*WORK ITEM:*
Below are some records. Output the lines from the first one through the line that holds "Given: Switch to the 未入会(9) tab", exactly as written, with no pictures.

*SUPPLIED DATA:*
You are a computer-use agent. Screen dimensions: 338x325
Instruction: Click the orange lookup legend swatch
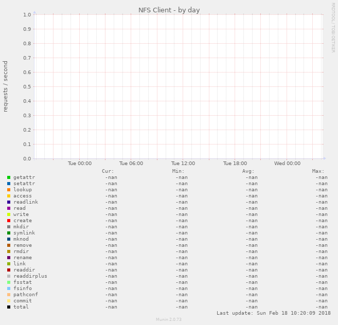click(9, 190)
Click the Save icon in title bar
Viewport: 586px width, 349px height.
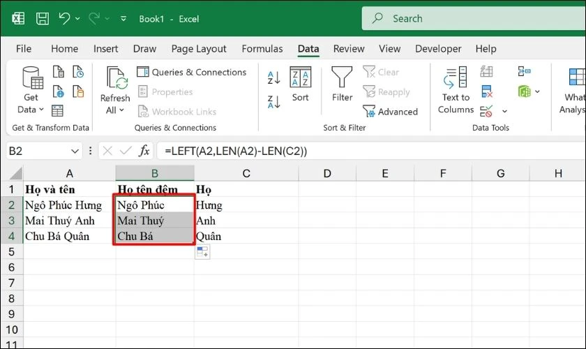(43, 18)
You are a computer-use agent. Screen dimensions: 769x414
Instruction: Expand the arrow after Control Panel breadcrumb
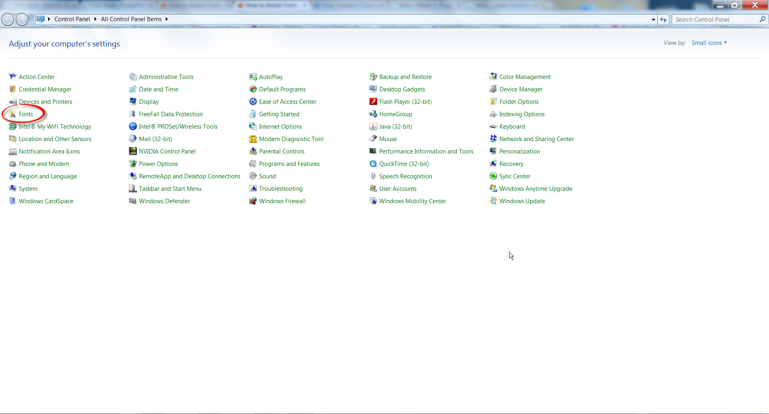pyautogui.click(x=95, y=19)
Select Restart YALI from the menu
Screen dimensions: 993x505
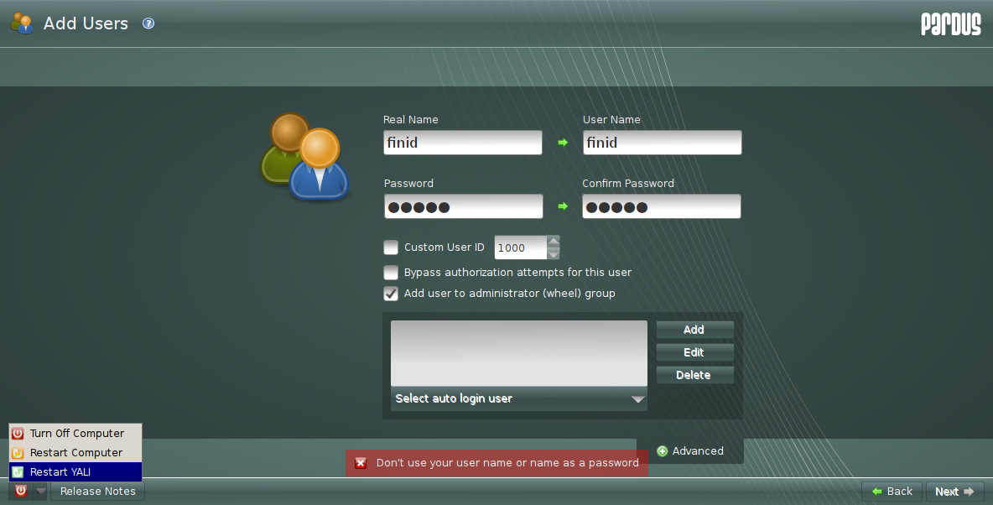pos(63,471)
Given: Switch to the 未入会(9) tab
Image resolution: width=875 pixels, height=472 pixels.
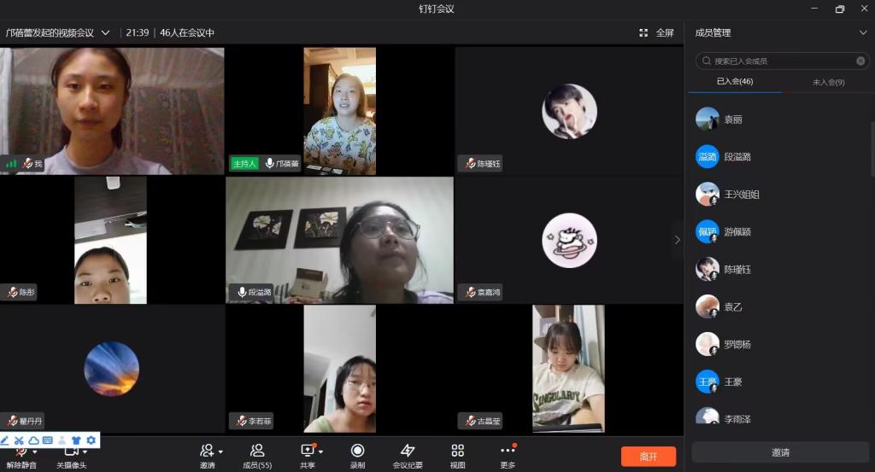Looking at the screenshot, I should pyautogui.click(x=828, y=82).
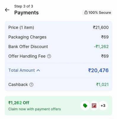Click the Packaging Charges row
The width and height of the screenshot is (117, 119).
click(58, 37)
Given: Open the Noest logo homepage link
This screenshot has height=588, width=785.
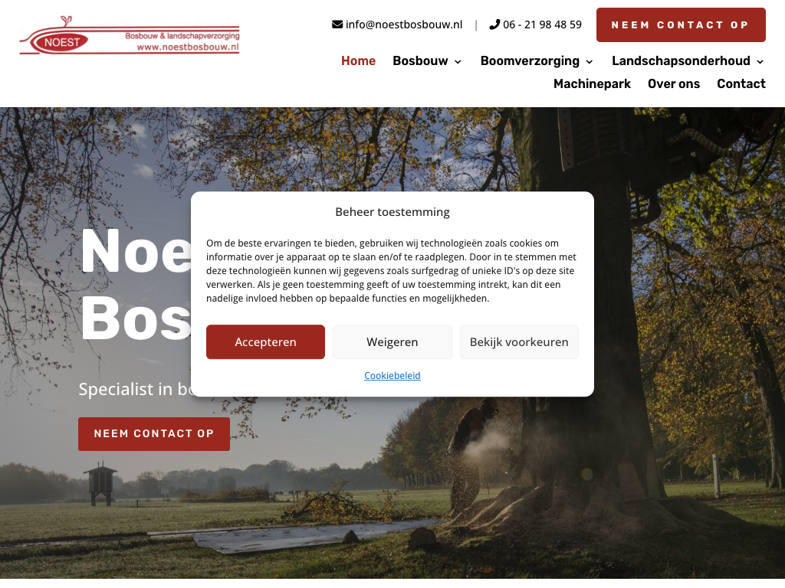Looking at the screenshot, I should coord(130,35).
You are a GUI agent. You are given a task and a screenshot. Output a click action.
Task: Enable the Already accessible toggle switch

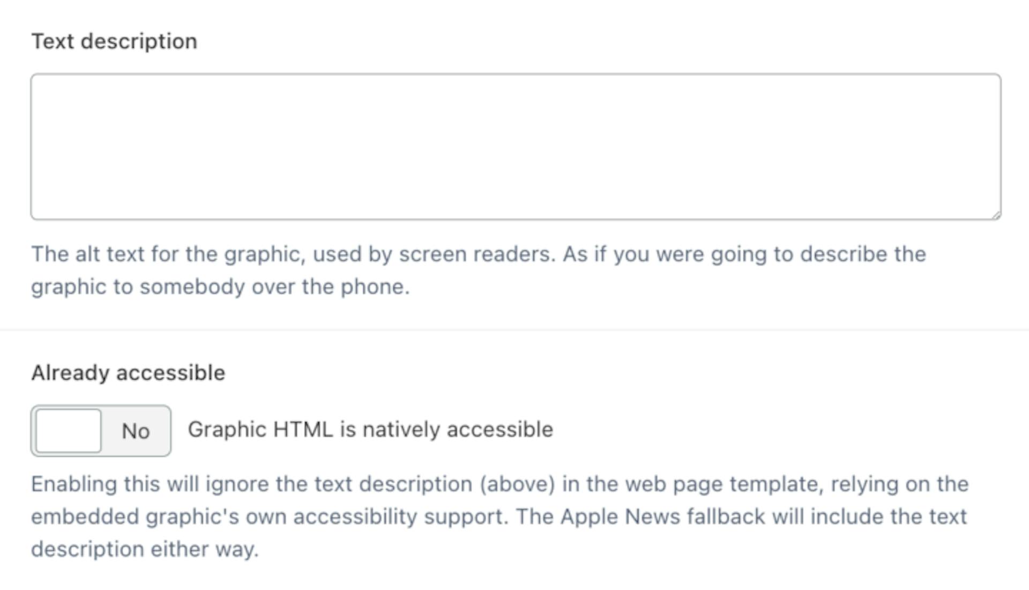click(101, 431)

*ANSWER:*
You are a computer-use agent. Screen dimensions: 338x325
Instruction: Click the orange lookup legend swatch
click(9, 190)
Click the Save icon in title bar
Viewport: 586px width, 349px height.
(43, 18)
You are a computer-use agent. Screen dimensions: 769x414
Instruction: Expand the arrow after Control Panel breadcrumb
pyautogui.click(x=95, y=19)
Select Restart YALI from the menu
Screen dimensions: 993x505
pos(63,471)
Given: Switch to the 未入会(9) tab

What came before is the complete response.